First, the network must _always_ be available. We all know what happens when key servers go down - "bad" things are said, buyer confidence wains, sales plummet, companies disappear. Now, 100% uptime is very nearly achievable, but it's costly and requires a lot of planning - equipment redundancy, quality datacenters with multiple upstream providers, good power backup, generators, etc.

Secondly, they'll probably need to have server installations physically located all over the world for UI performance reasons. At the very least, one in Europe. With the same caveats regarding near 100% availability.

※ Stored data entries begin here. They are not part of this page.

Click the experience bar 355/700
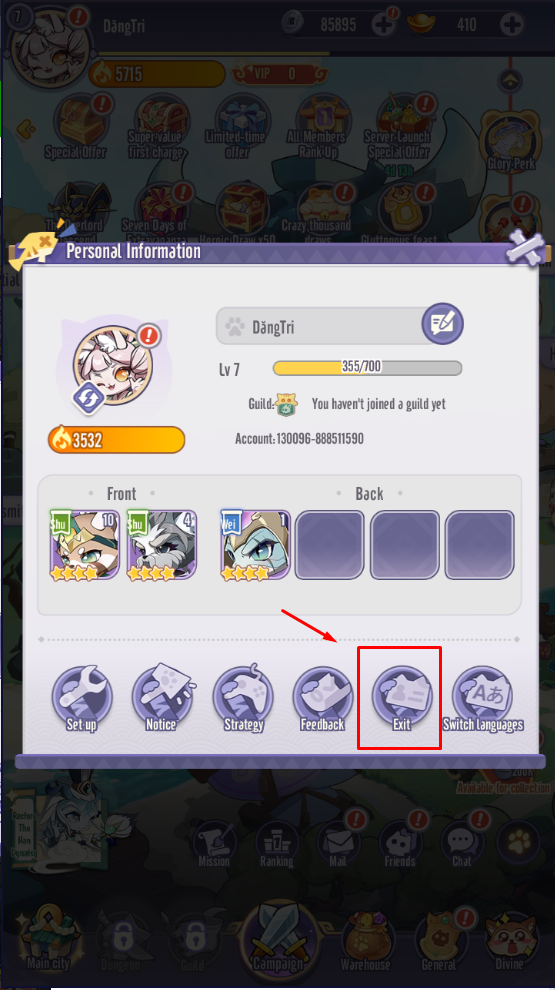 point(367,367)
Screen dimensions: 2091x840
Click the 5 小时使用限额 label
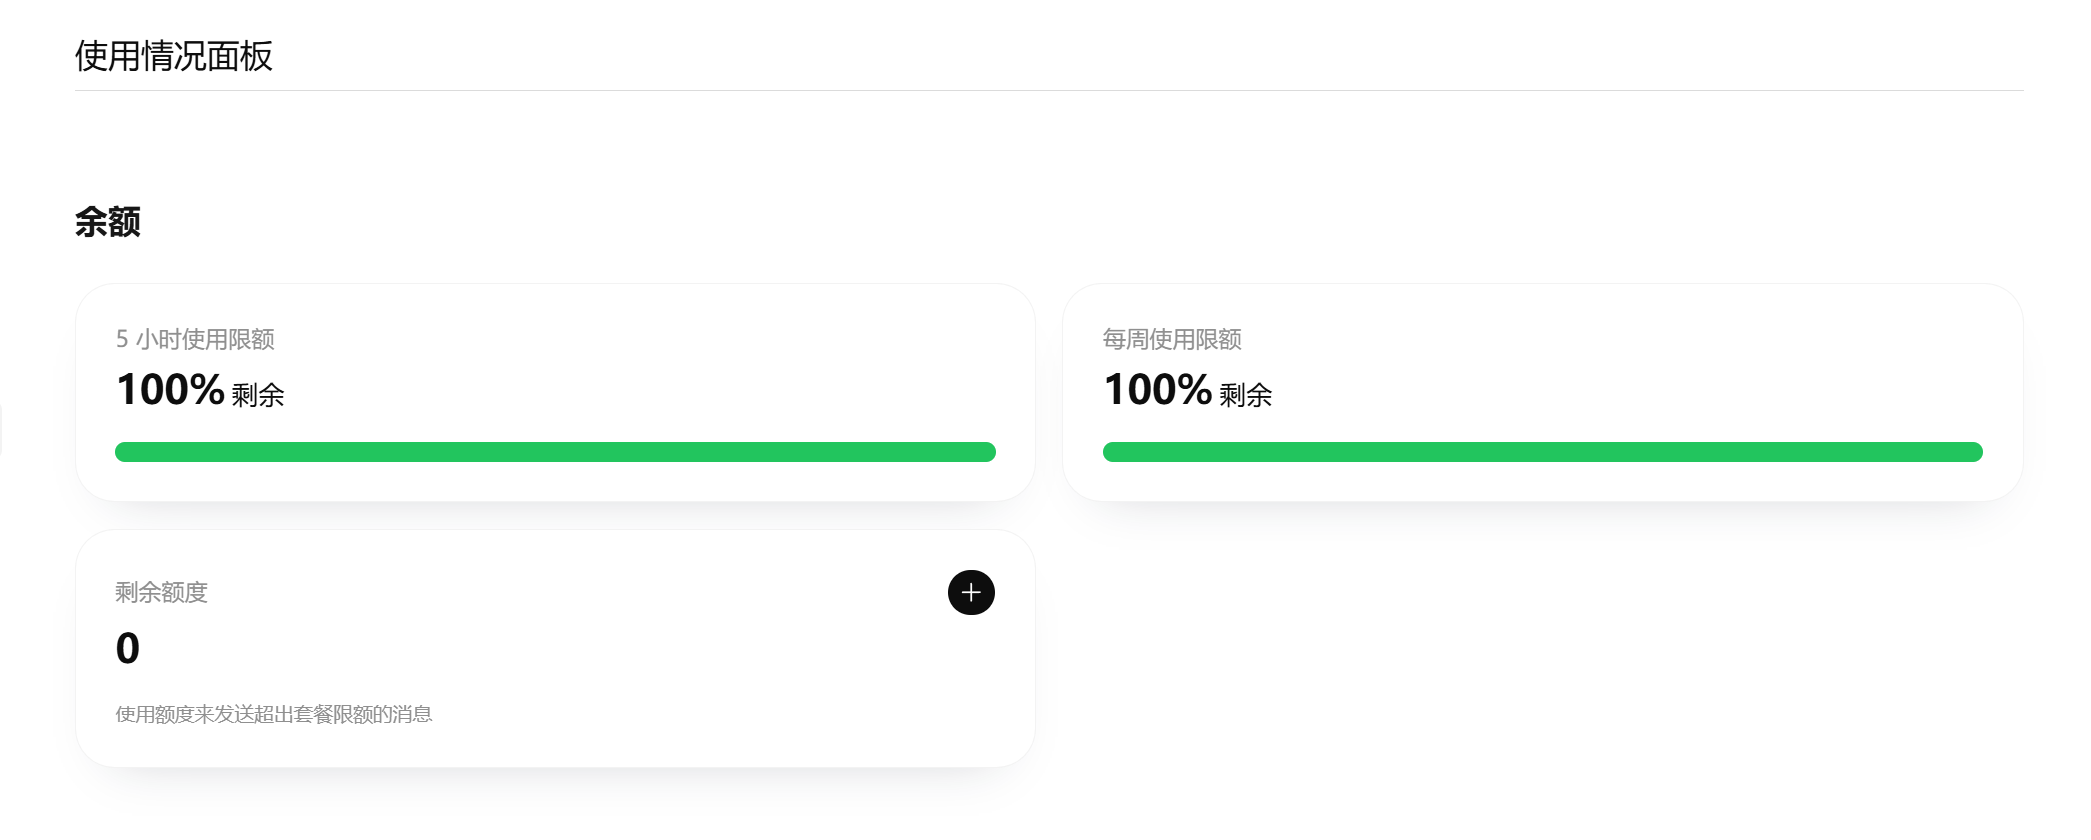195,339
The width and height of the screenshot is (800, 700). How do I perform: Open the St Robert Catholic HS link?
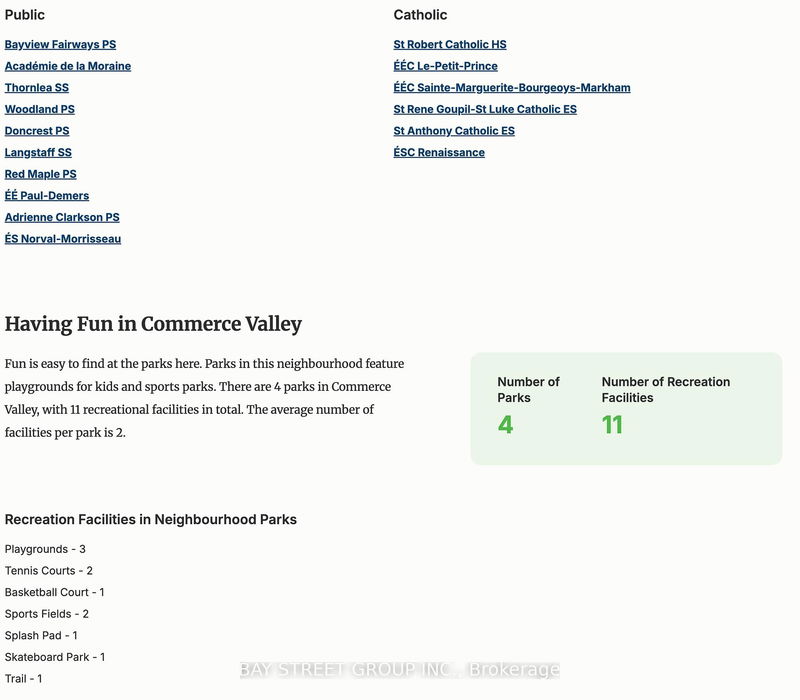[x=450, y=44]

I expect to see this functionality in a number of other consumer devices, but more likely embedded in firmware. Take an XBox 360 or Playstation 3, or the typical DVD player with an added ethernet port and a little programming, and you'll have 90% of the Squeezenetwork functionality without the 'network' concerns or costs.
________
herbal vaporizer (http://herbalvaporizers.info)

nhopton
2005-05-22, 12:37
[...] SqueezeNetwork provides a Favorites section that lets the user save an number of preset URLs. The "remote server" provides a much better user experience than just having a short list of URLs to enter manually. [...]

This is all good stuff, of course, but the facility needs to exist to enter and store URLs by hand as well. Some of the Internet radio streams I listen to aren't listed by Shoutcast, et cetera and I need to be able to enter the URLs for these manually into 'Favourites' either from the PC or by using the remote.

Do confirm that it will be possible to do this before too long.

Regards,
Nick.

grumpycrab
2005-05-24, 13:49
...[snip]
Right now, the Live365 access isn't turned on in SQN, but we're only
getting started... :)

-dean
Tell me when Live365 VIP access is turned on (I assume this will be May as you state in all the SQN blurb :-) and I'll buy a Squeezebox2. Simple as that.